• **Entries provided**:
◇ ◇ ◇ ◇
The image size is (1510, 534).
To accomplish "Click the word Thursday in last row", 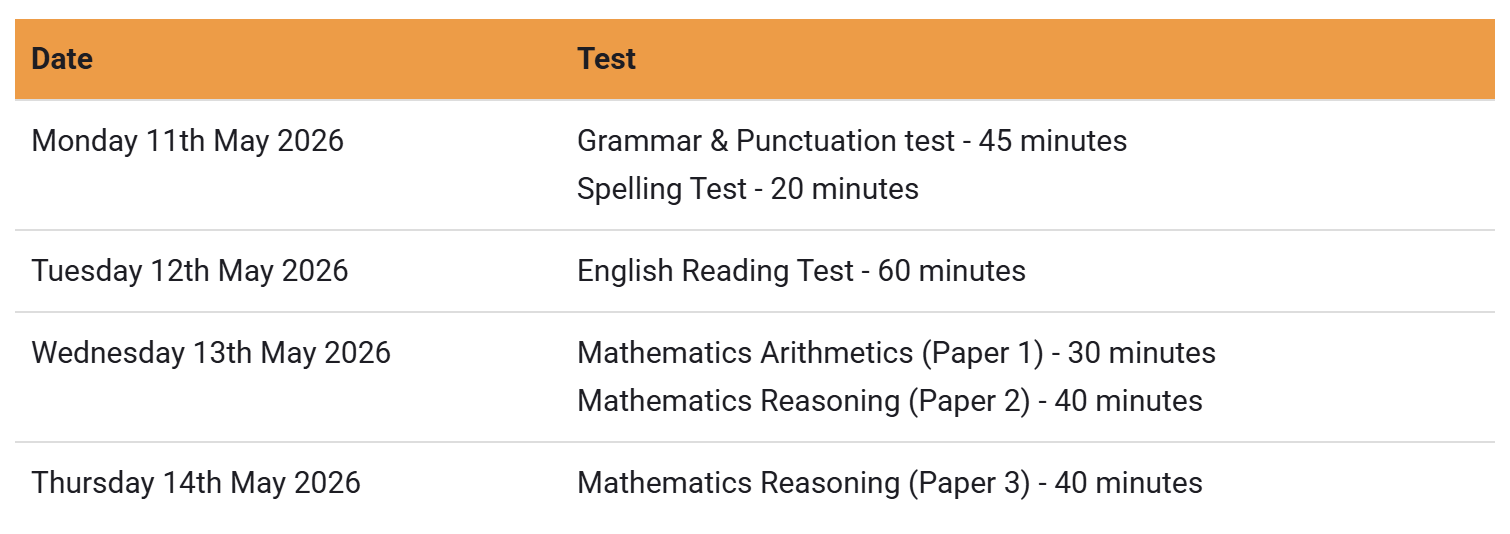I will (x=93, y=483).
◇ ◇ ◇ ◇
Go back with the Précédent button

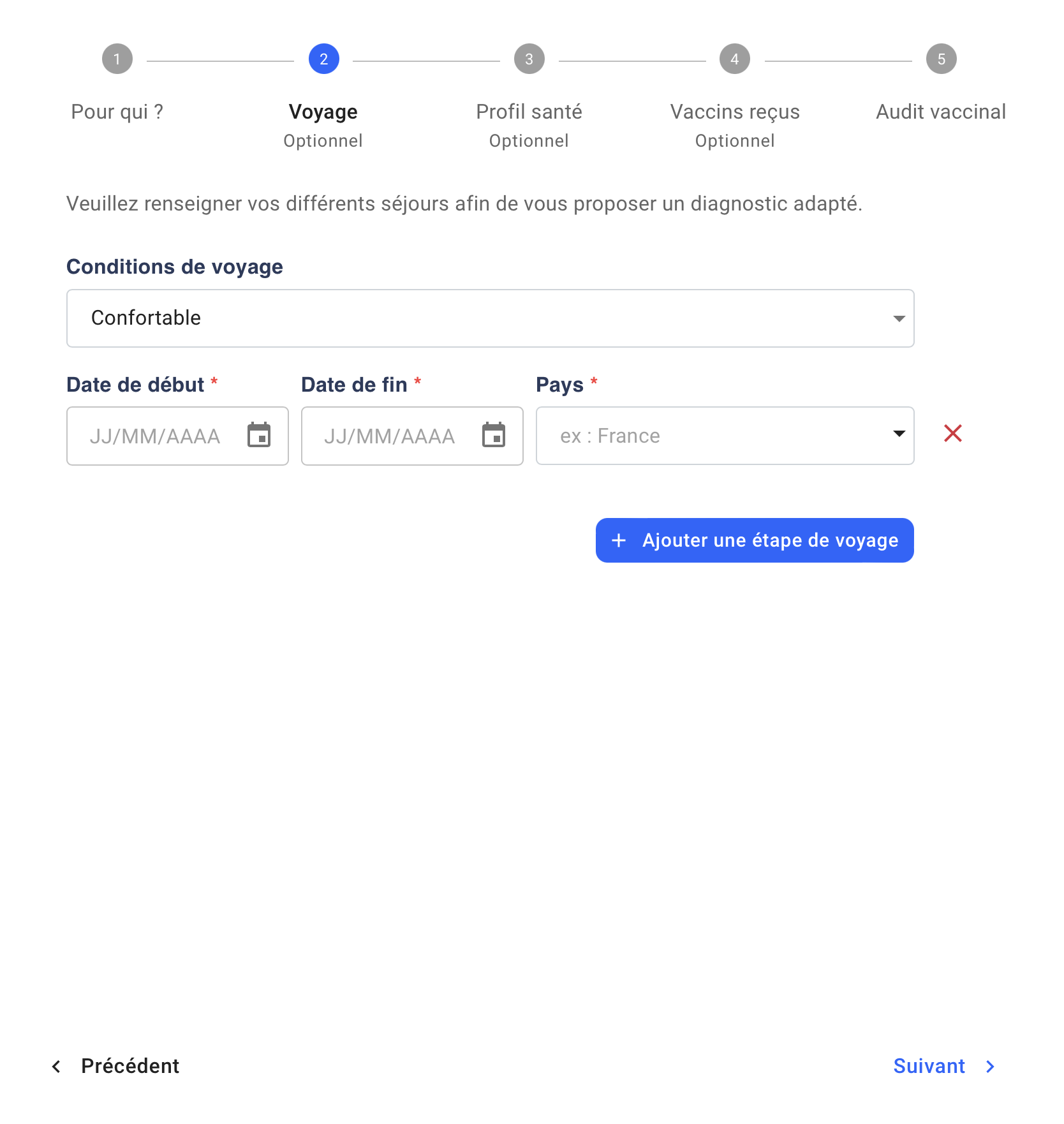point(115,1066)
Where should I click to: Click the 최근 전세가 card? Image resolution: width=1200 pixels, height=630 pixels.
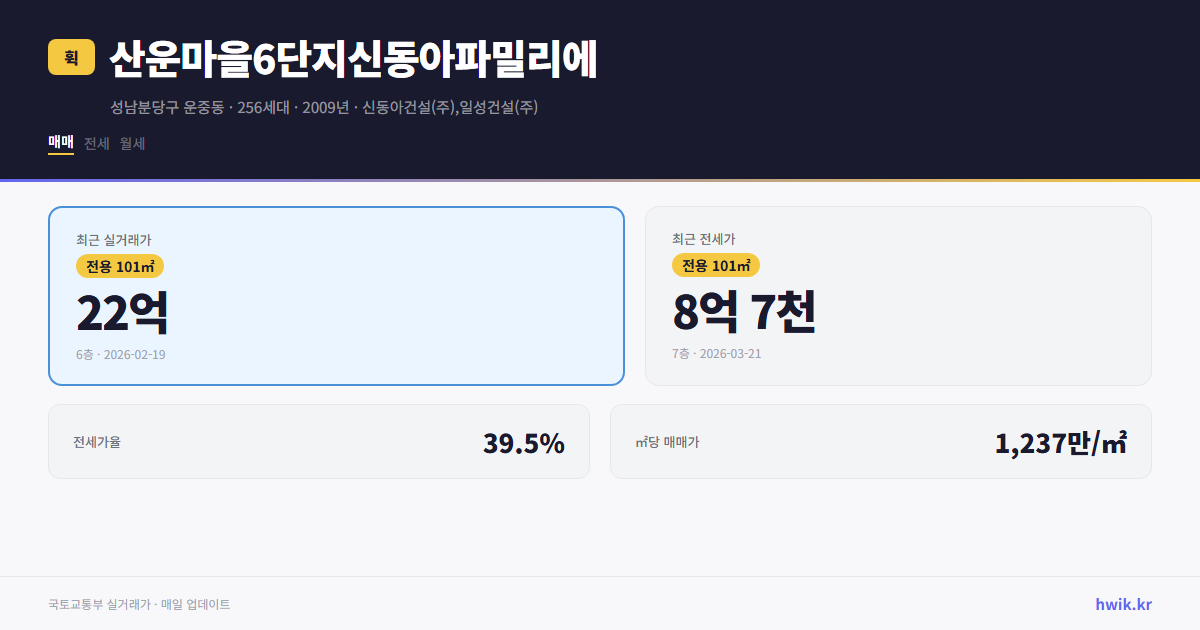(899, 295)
◇ ◇ ◇ ◇
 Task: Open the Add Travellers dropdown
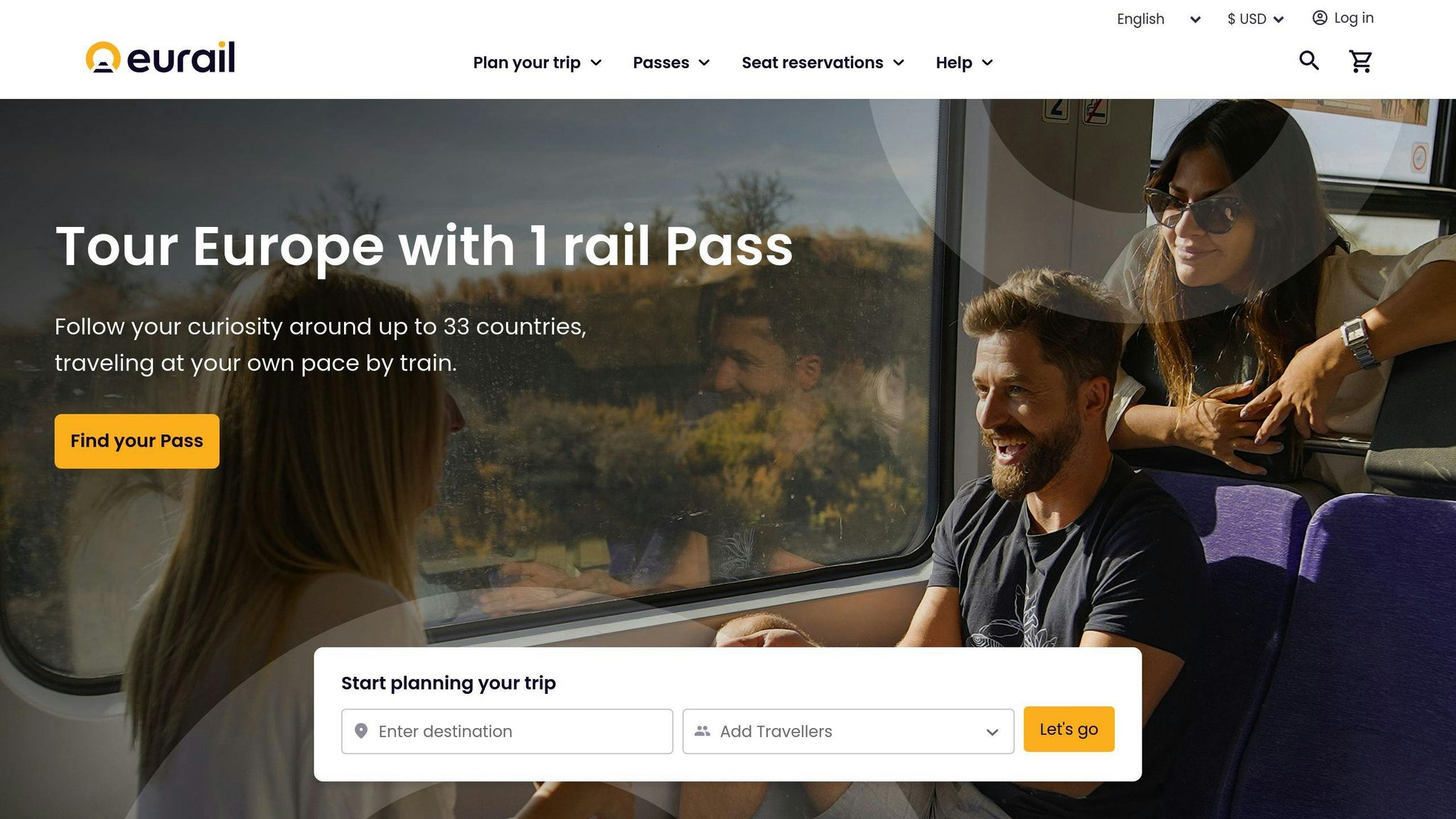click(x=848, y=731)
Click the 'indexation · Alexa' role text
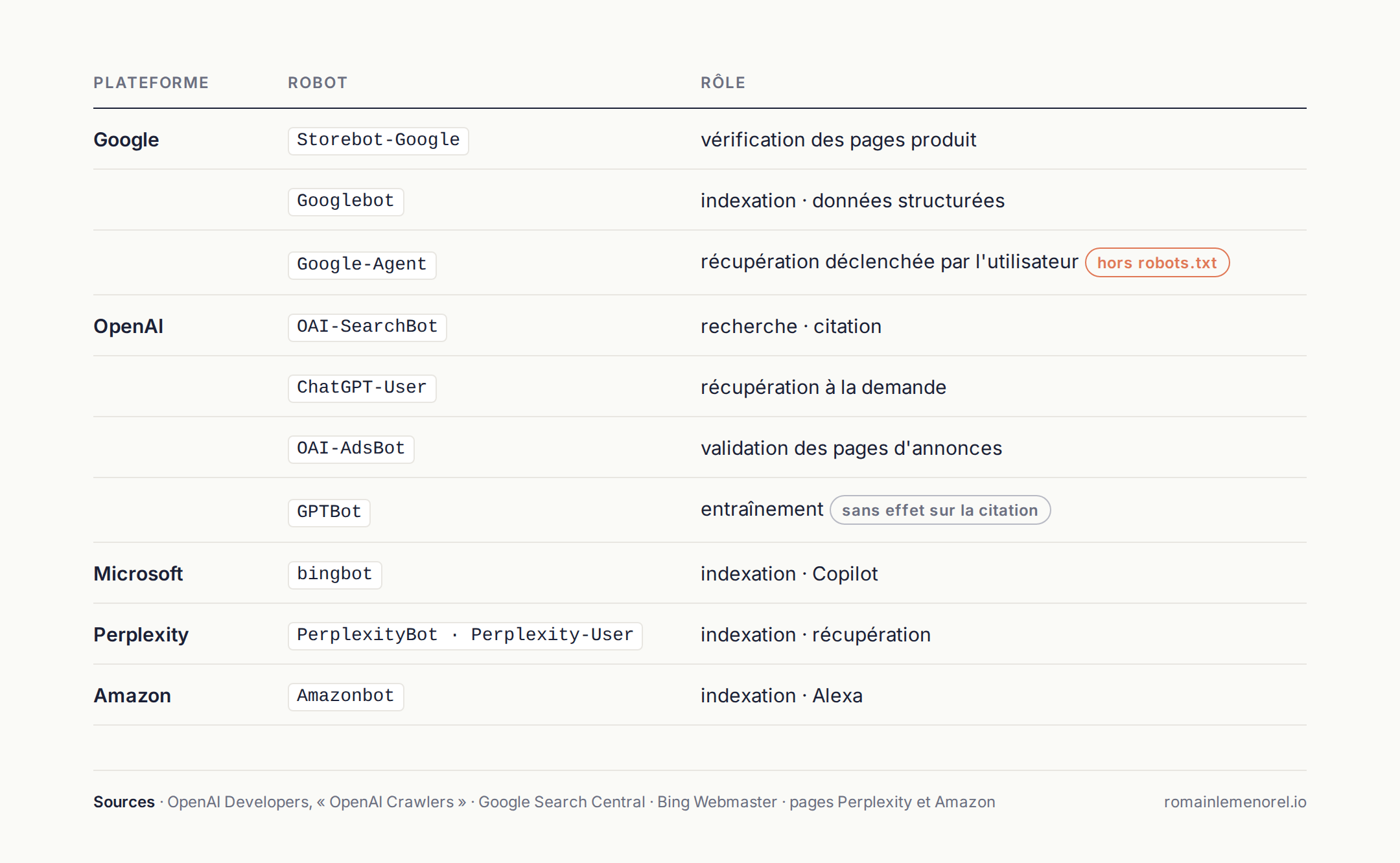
◇ ◇ ◇ ◇
• **Action item**:
Exactly as written above, retype the lines starting at the one holding "Task: Open the Add Travellers dropdown" and ending at the one holding "Click the 'indexation · Alexa' role text", both included, but not the pictures.

• **Response for this exercise**:
 Task: Open the Add Travellers dropdown
click(x=848, y=731)
Click the 'indexation · Alexa' role text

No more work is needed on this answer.